Forexpros – The U.S. dollar tumbled to a record low against the safe haven Swiss franc on Monday, as talks on raising the U.S. debt ceiling remained deadlocked and Greece’s sovereign debt rating was downgraded by Moody’s Investor Services.
USD/CHF hit 0.8042 during European morning trade, the pair’s all-time low; the pair subsequently consolidated at 0.8051, falling 1.76%.
The pair was likely to find support at 0.8000 and resistance at 0.8154, the days high.
The U.S. Senate rejected a USD3 trillion deficit reduction plan on Friday, adding to fears over a possible downgrade or default ahead of the August 2 deadline to raise the country’s USD14.3 trillion debt ceiling.

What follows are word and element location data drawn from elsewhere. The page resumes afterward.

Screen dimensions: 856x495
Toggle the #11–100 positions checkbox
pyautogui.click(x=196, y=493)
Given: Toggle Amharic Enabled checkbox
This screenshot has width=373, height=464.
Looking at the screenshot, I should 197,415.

Both Moody’s Investors Service and Standard & Poor’s have placed their credit ratings on U.S. debt on review for a potential downgrade.
House Speaker John Boehner told Republican lawmakers on a conference call Sunday evening that no “grand deal” on raising the debt ceiling was possible with President Barack Obama.

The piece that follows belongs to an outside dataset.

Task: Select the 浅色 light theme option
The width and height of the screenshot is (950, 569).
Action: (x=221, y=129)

Elsewhere, Moody’s cut Greece’s sovereign debt rating by three notches to Ca earlier Monday, just one notch above default, saying the new aid package set a negative precedent for the creditors of other indebted nations.
The Swissie was also sharply higher against the euro, with EUR/CHF falling 1.52% to hit 1.1581.
On Sunday, White House Chief of Staff Bill Daley warned that there would be “a few stressful days” ahead for financial markets, in the event that the Congress fails to agree on a plan by the end of Sunday.